**SUPPLIED RECORDS**.
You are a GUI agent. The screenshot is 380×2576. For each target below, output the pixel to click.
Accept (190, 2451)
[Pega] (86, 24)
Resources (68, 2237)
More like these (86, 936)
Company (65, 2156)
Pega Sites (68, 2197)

**EXERCISE AIM**. Each record above should be set down again in its exact wording.

**RESULT FOR THIS TASK**.
You are a GUI agent. The screenshot is 380×2576. For each target below, output the pixel to click.
Accept (190, 2451)
[Pega] (86, 24)
Resources (68, 2237)
More like these (86, 936)
Company (65, 2156)
Pega Sites (68, 2197)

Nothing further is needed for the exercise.